Es ist vielleicht das beste Buch, das je – und vom Autor unbeabsichtigt – über die DDR geschrieben worden ist. Rodaris Beschreibung einer verdrehten Welt traf so sehr ins Herz des SED-Systems, dass es die Zensoren wohl schlicht nicht wagten, die Satire auf ihr eigenes Land zu beziehen. Denn auch in der DDR galt das Motto aus Rodaris Kinderbuch: »Im Land der Lügner gilt die Wahrheit / als böse Krankheit oder Narrheit.«“ [1] .
Ich habe daraufhin dieses alte, vergilbte Buch (nach gefühlten 45 Jahren) wieder herausgekramt und darin geblättert.
Man projiziert Gedanken dabei sofort auf die heutige Zeit. Ist das nicht seltsam?

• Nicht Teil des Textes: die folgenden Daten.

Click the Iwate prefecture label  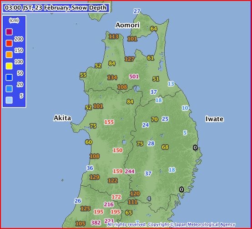click(214, 119)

Aber: Kann man wirklich so weit gehen? Leben wir in einem Land der Lügner? Ist das nicht Jammern auf hohem Niveau? Wenn man sich in der Welt umschaut, leben wir in Deutschland immer noch in einer gut funktionierenden Demokratie!

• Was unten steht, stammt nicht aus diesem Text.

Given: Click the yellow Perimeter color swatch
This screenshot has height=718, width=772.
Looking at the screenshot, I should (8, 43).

Dennoch. Ich bin überzeugt, dass unter Angela Merkel diese Werte zunehmend in Gefahr geraten sind.
Viele Leser können vielleicht mit den besprochenen Kinderbüchern nichts anfangen. Alle Achtung, dass sie es dann trotzdem bis hierher mit dem Lesen meines Beitrags geschafft haben. Der eine oder andere Bezug zu heute sei mir gestattet, auch wenn es „nur“ Kinderliteratur war. Immerhin spricht Herr Wolle vom vielleicht besten Buch, was je „über die DDR geschrieben worden ist“ – siehe oben.

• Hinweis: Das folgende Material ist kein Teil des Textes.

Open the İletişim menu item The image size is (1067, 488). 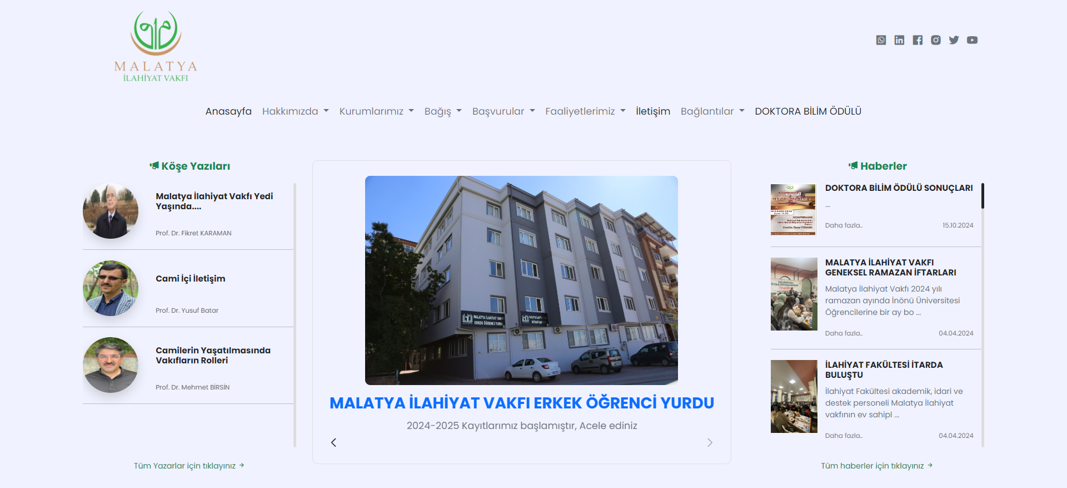pos(653,111)
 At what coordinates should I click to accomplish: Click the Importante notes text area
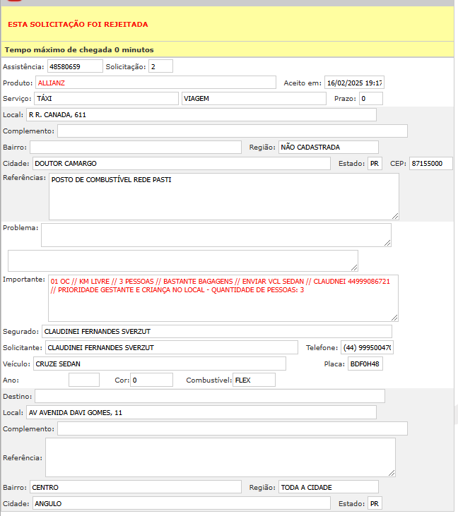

Deshalb zitiere ich zum Schluss noch einige Sätze aus der Gelsomino-Geschichte. Meine Leser mögen sich ihre eigenen Gedanken darüber machen.
Aus Kapitel XII: „Als Hinkebein die Zeitung las, da dachte er: Das ist kein Spaß!“
Es geht um eine Zeitung namens „Der vollkommene Lügner“. Diese Zeitung berichtet genau das Gegenteil von dem, was wirklich passiert ist. Beispiel:
„Es trifft nicht zu, dass die Polizei nach dem bekannten Tenor Gelsomino fahndet. Dazu liegt keinerlei Veranlassung vor, da Gelsomino für den am Stadttheater angerichteten Schaden nicht aufzukommen braucht. Daher soll auch niemand, der über Gelsominos Aufenthalt unterrichtet ist, diesen der Polizei melden, weil er dafür streng bestraft würde.“
Aus Kapitel XIX:
Hier geht es darum, dass Gelsomino mit seinem Gesang das Irrenhaus zum Einsturz brachte, in das Leute gesteckt wurden, die die Wahrheit sagten.
„Es war indessen nur das Ende der Lügen. Der Einsturz des Irrenhauses hatte Hunderte Personen, die die Wahrheit sagten, […], auf einmal in Freiheit gesetzt. Die Wahrheit griff um sich wie eine Epidemie, und der größte Teil der Bevölkerung war bereits von ihr angesteckt…“ [2]
(1) Wolle/Hauswald, Ausstellung “Voll die DDR”, Schaultafel “Lüge”.